Who to Actually Email
Sending your pitch to a generic inbox (hello@, info@, contact@) is the slowest path. Those addresses often route to customer service queues, not marketing teams.
Find the actual human:
- LinkedIn: Search "[Company Name] + influencer marketing" or "partnership manager" or "creator partnerships." Most brand managers list their role publicly.
- Creator marketplaces: Some brands post active briefs on platforms like AspireIQ, Creator.co, or Grin. If they're already looking, responding to an active brief is faster than cold outreach.
- Instagram/TikTok bios: Brands that regularly work with creators often list a business contact or partnership email in their profile bio.
- Previous creator partnerships: Find a creator who worked with this brand recently and check if they tagged anyone from the brand's team in their sponsored content. Sometimes you can trace the contact.
If you can get a first name, use it. "Hi Sarah" gets a higher open rate than "Hi Team."
The Follow-Up
Send one follow-up, five to seven days after the first pitch, if you haven't heard back.
Keep it short:
"Hi [Name] — just checking in on my note from [date]. Happy to answer any questions or adjust the proposal. No worries if the timing isn't right."
That's the entire follow-up. The last sentence is important. It signals that you're professional and not desperate. Many creators skip the follow-up entirely because they feel like they're being annoying. You're not. You're reminding a busy person about an email they likely forgot.
One follow-up. Then move on.
The Mistakes That Kill Pitches
Pitching products you've never used. Brands can tell when the pitch is generic. If you're claiming a genuine fit, it should be genuine. Pitching a brand you've never interacted with makes the "why this brand" line impossible to write authentically — and brand managers can sense it.
Pitching without an audience that matches. If you have a cooking channel and you're pitching a B2B software company, you're wasting everyone's time. The audience match needs to be real. Make sure your demographic data actually supports the claim you're making.
Pitching during a campaign planning crunch. Brand teams are busiest at the start of a quarter (planning) and the end (reporting). Tuesday through Thursday, mid-quarter, is when you're most likely to land in front of someone who has capacity to consider something new.

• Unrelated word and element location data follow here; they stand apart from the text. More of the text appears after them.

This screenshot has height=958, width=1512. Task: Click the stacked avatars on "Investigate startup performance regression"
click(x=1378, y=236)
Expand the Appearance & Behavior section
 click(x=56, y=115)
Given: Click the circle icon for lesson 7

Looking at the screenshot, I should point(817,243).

Overpromising outcomes. Never guarantee specific view counts, engagement rates, or sales numbers. You can't control those, and any brand manager worth their job knows that. Promising a specific view count makes you look naive. If they ask for guarantees, the right response is: "I can't promise view counts, but I can share my average performance data and let you make an informed decision from there."
Making the pitch about you. The subject of your pitch should be the brand's objective, not your enthusiasm for working with them. Frame every element around what they get, not how much you'd love the opportunity.
Tracking Your Pitches
If you're sending more than five pitches a month, you need a system.

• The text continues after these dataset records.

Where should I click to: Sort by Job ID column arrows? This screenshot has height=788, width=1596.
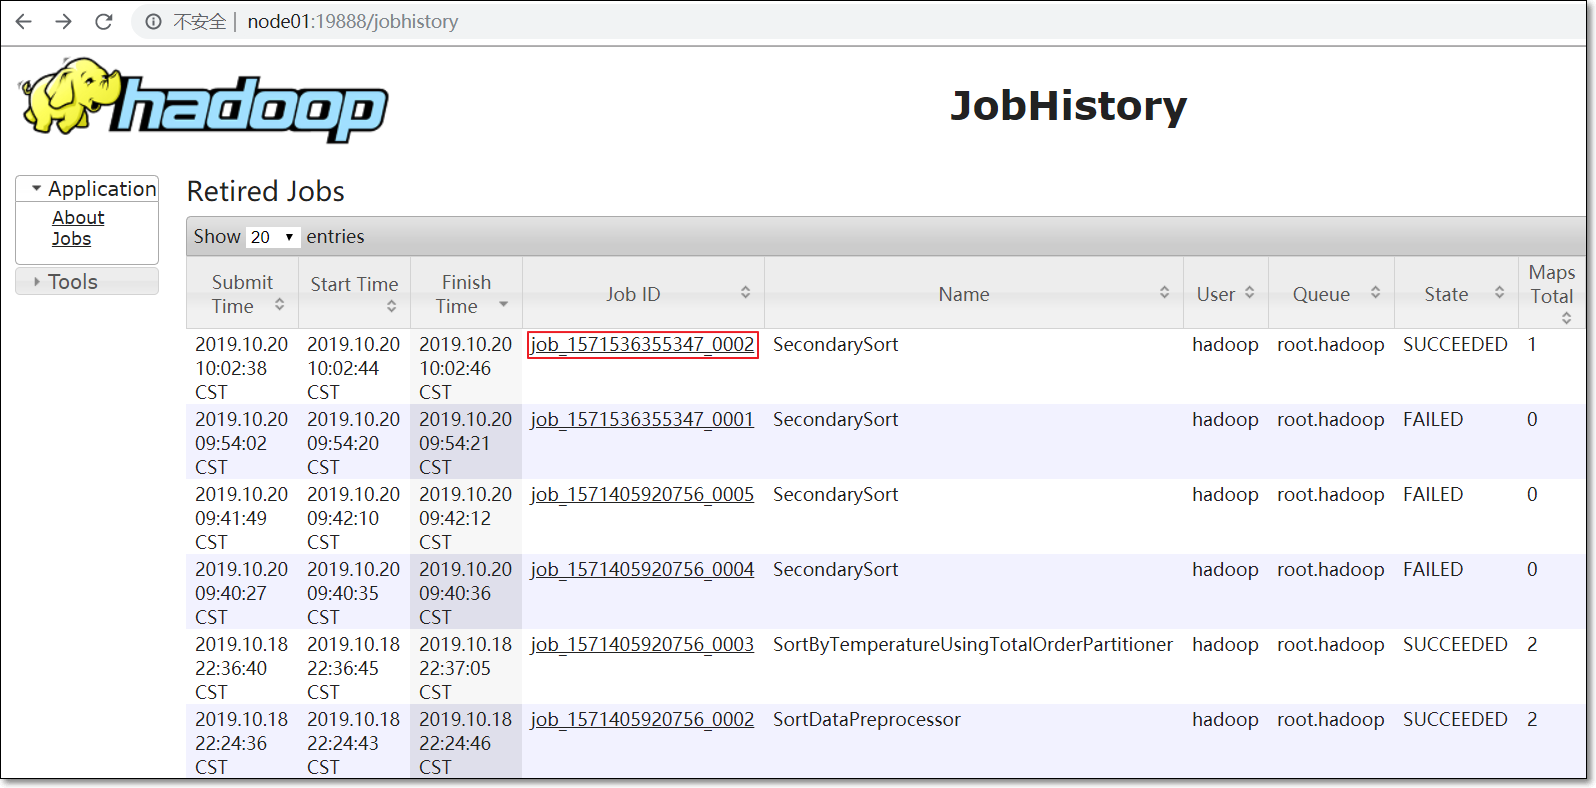pos(745,292)
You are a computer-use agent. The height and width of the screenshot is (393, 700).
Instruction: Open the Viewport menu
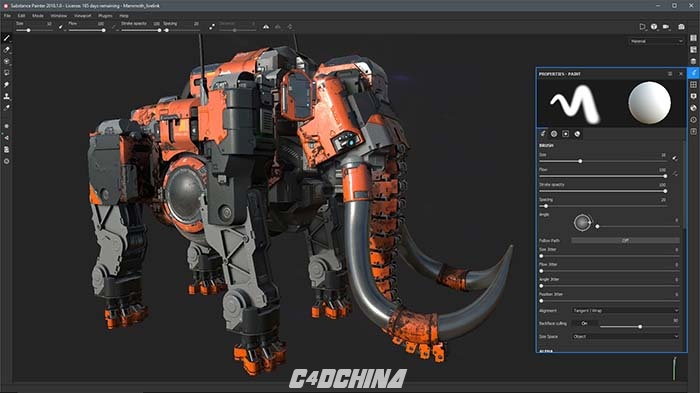click(82, 16)
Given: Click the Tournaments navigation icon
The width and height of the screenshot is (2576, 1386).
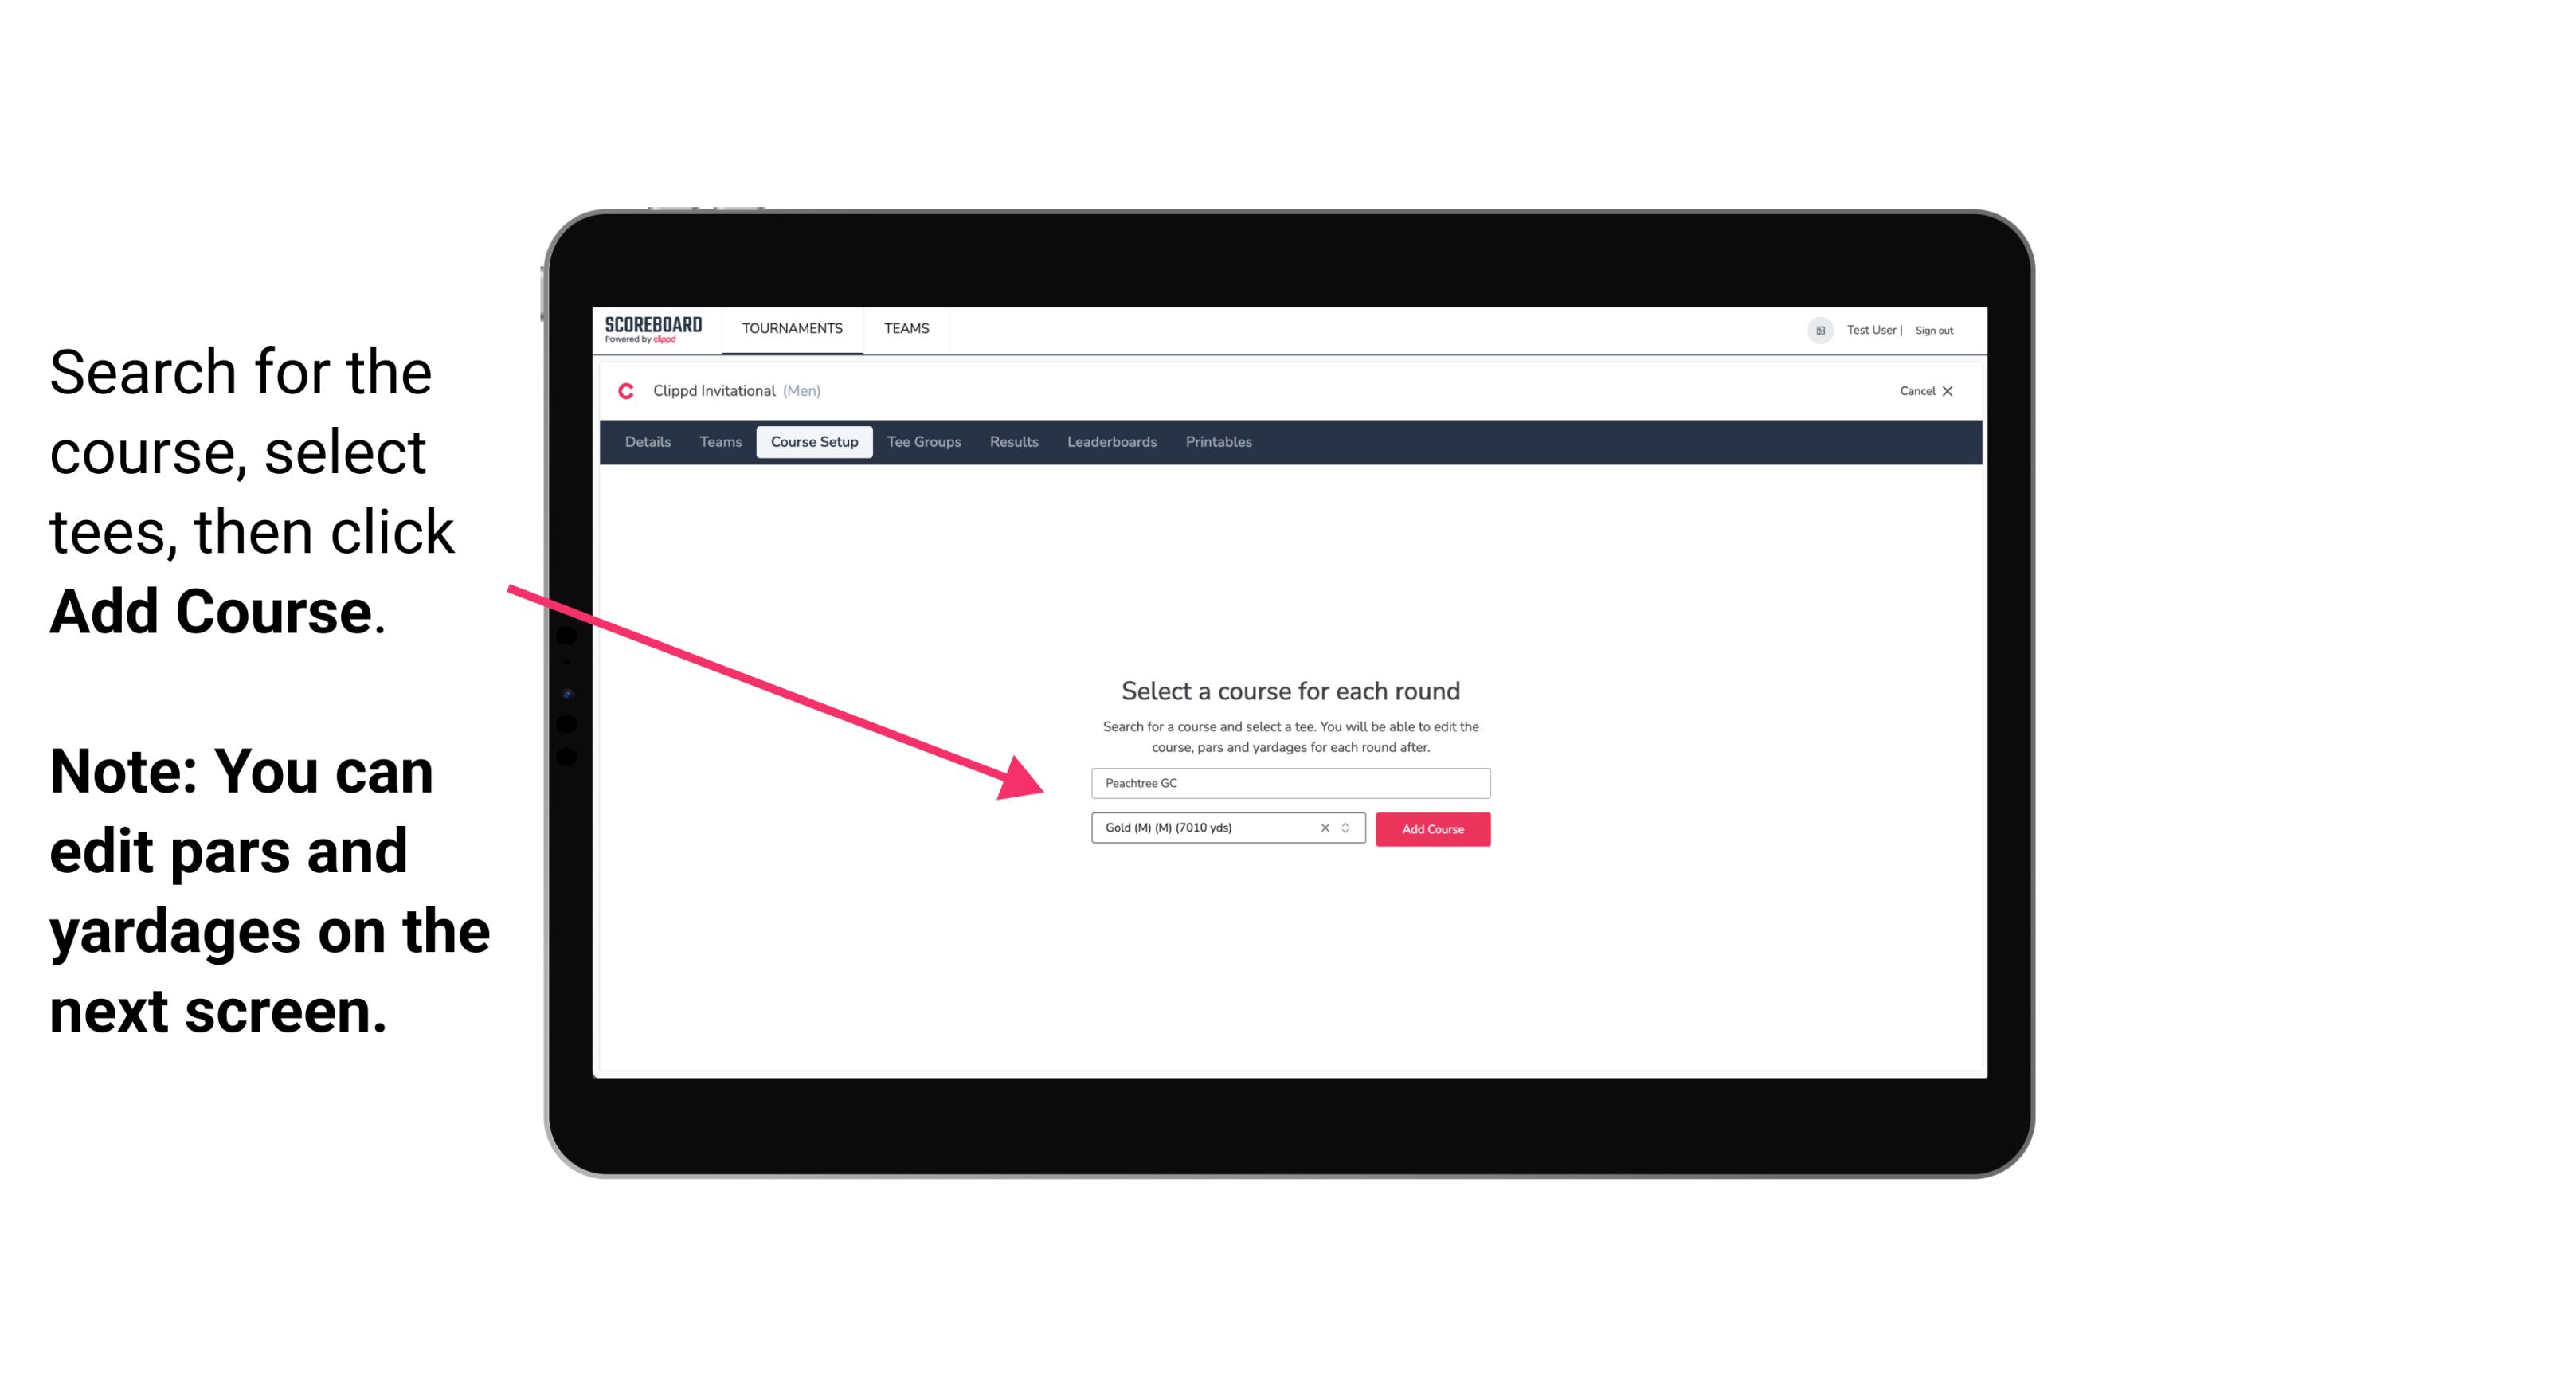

At minimum, track: who you pitched, when, what you proposed, their response, and any follow-up dates. Without this, you'll double-pitch the same brand manager (embarrassing), forget to follow up (costly), or lose track of which deals are in flight.

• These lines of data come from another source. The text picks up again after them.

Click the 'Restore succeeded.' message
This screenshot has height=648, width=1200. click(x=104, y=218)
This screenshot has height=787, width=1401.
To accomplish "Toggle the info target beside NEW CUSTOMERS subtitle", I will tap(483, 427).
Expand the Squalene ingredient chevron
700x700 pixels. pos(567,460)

This is exactly what Paperclip is designed for — every potential deal has a status, so you know what's in your pipeline at a glance rather than digging through your sent folder to figure out if you ever heard back from that supplement brand.
One More Thing
Pitching is a numbers game, but not an indiscriminate one. Fifty poorly-targeted pitches will outperform by nothing against twenty precise, well-researched ones.
Spend time on the targeting. Know who you're emailing, why they should care, and what you're specifically proposing. Make it easy for them to say yes.
The brands that are worth working with are also receiving the most pitches. Standing out isn't about being louder — it's about being clearer.